Crisil projects a 6.5–7.5 per cent growth in cement demand for FY26, compared to around 5 per cent last year — a promising upswing despite a subdued infrastructure pipeline, owing to lower highway project awards and muted rail capex. To meet this anticipated demand, cement producers are not only focusing on ramping up capacity but also fast-tracking investments in automation and AI.
Automation in cement manufacturing is no longer confined to conveyor belts and kiln optimisation. Today’s smart plants integrate end-to-end control — from raw material processing to final packaging — ensuring consistent output, reduced downtime and higher productivity. And now, artificial intelligence is poised to take this transformation further. Predictive maintenance, AI-driven quality checks and process simulations will define the next-generation cement plant, enabling manufacturers to remain competitive even as input costs fluctuate and sustainability pressures mount.

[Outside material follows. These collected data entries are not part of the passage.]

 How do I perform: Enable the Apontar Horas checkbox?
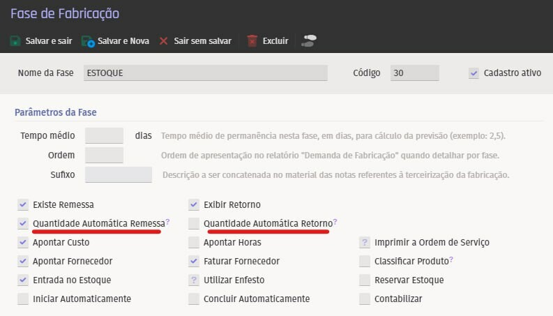pyautogui.click(x=194, y=243)
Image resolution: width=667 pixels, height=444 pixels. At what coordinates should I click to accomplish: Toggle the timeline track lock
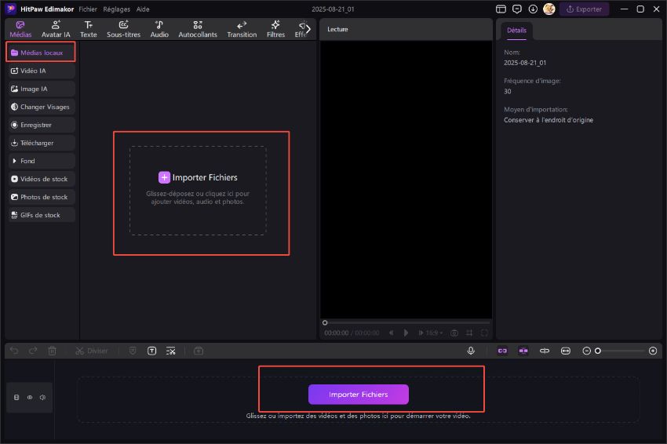pyautogui.click(x=16, y=397)
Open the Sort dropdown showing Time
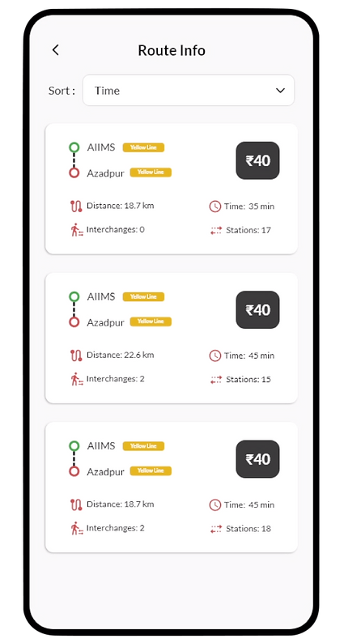The height and width of the screenshot is (643, 361). pyautogui.click(x=189, y=90)
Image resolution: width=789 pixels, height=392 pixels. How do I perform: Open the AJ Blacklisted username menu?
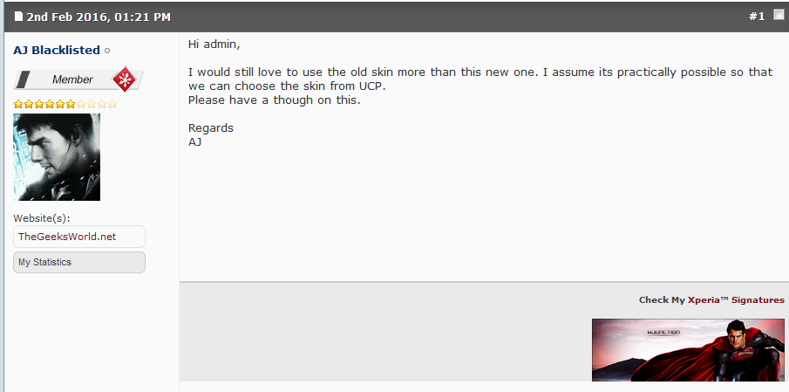(57, 51)
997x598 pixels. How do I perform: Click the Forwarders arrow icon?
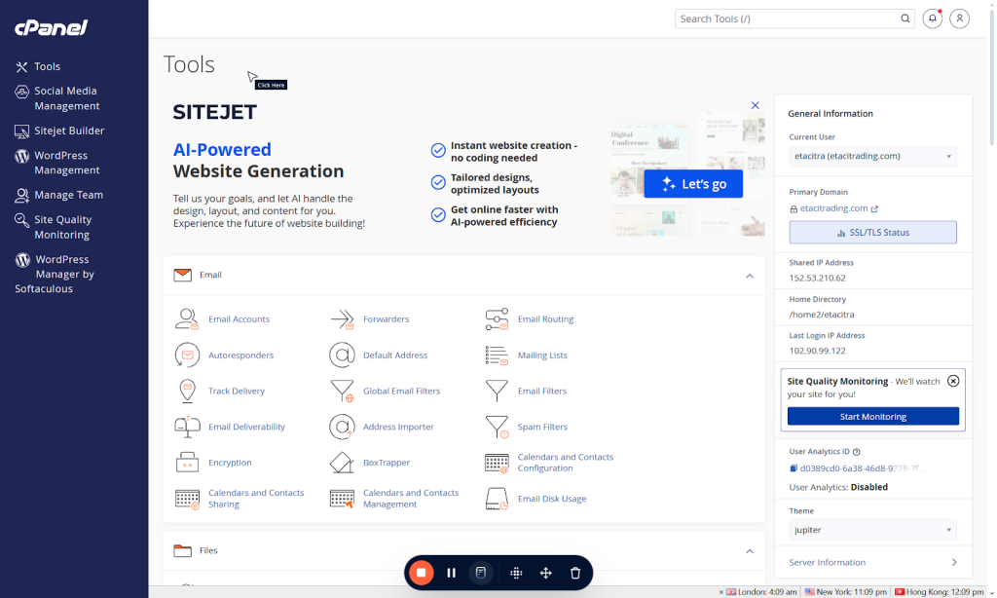tap(342, 319)
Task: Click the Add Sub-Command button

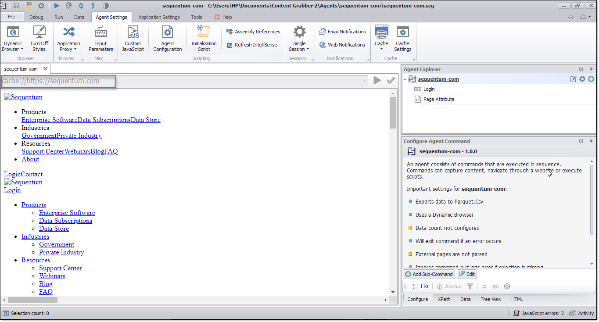Action: pos(429,274)
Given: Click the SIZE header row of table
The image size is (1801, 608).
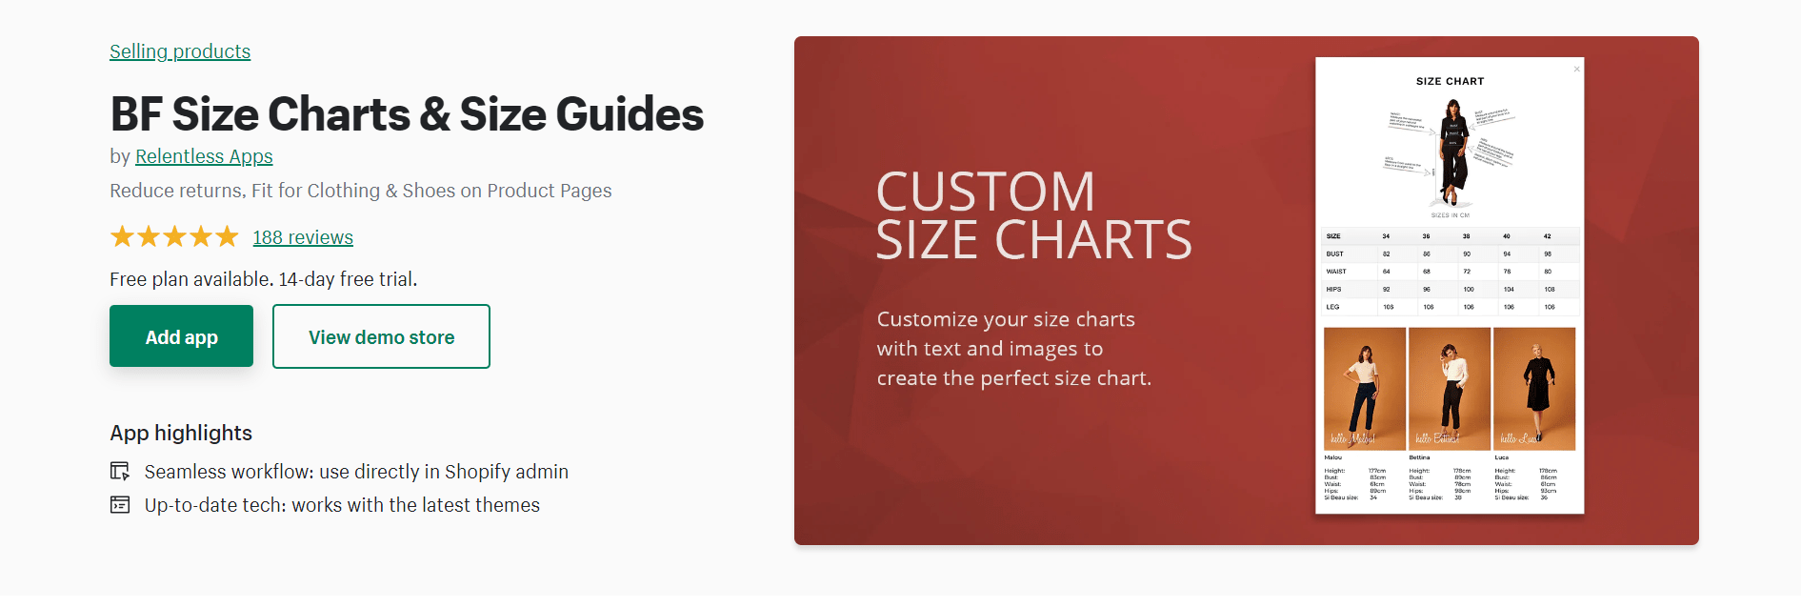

As the ‘Cover Story’ of this ICR issue explores, the cement industry is not just advancing with automation and technology — it’s laying the foundation for a smarter, greener and more resilient India.

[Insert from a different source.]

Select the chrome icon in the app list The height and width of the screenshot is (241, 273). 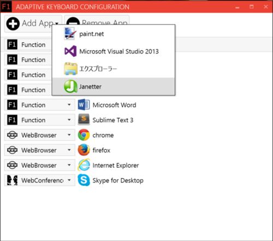pyautogui.click(x=84, y=135)
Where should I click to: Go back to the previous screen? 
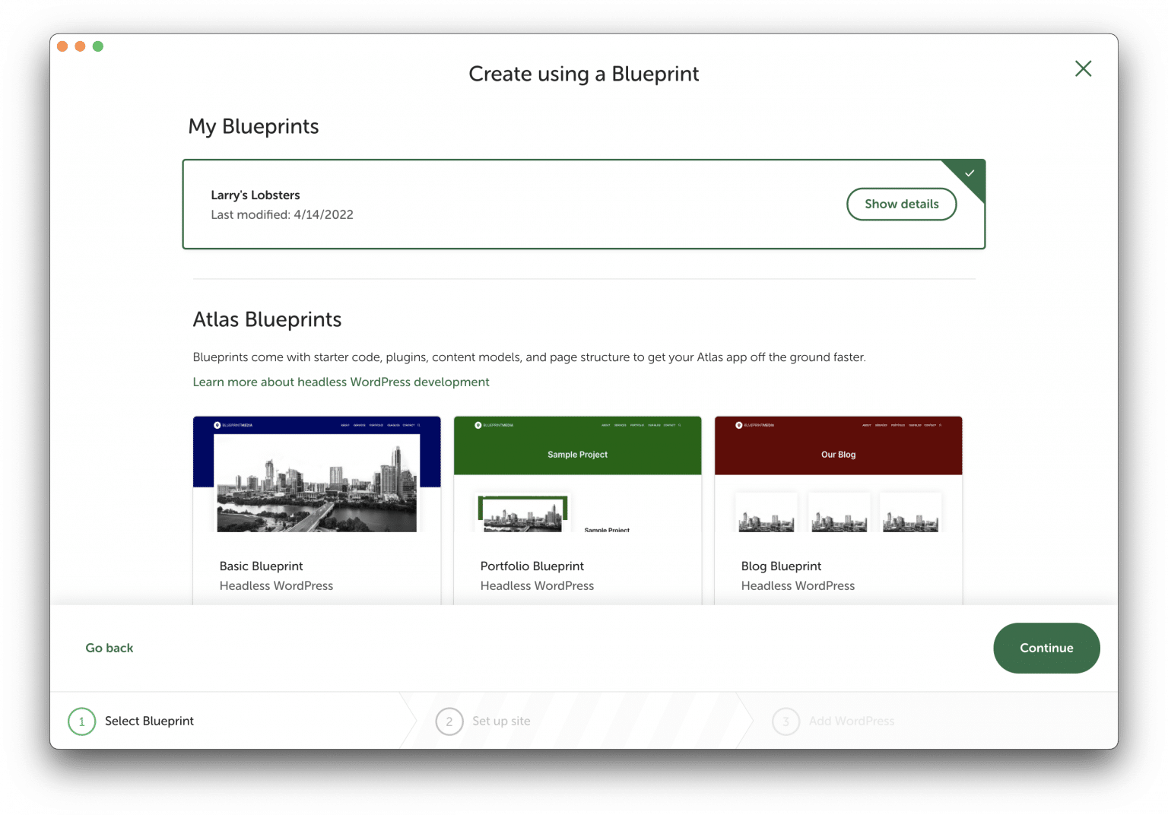109,648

But even the smartest systems can fall short without one essential ingredient: collaboration. Cement manufacturers, automation providers, and system integrators must work in lockstep to translate technology investments into operational excellence. The upcoming 15th CEMENT Expo 2025, scheduled for November 12–13 at the Yashobhoomi Convention Centre, Delhi, aims to serve as the crucible for such collaboration. With decarbonisation high on the industry’s agenda, this platform will bring together policymakers, technocrats, engineers, and business leaders to chart a unified, future-forward path.
You can also nominate your company for the Indian Cement Review Awards 2025 through an online nomination form.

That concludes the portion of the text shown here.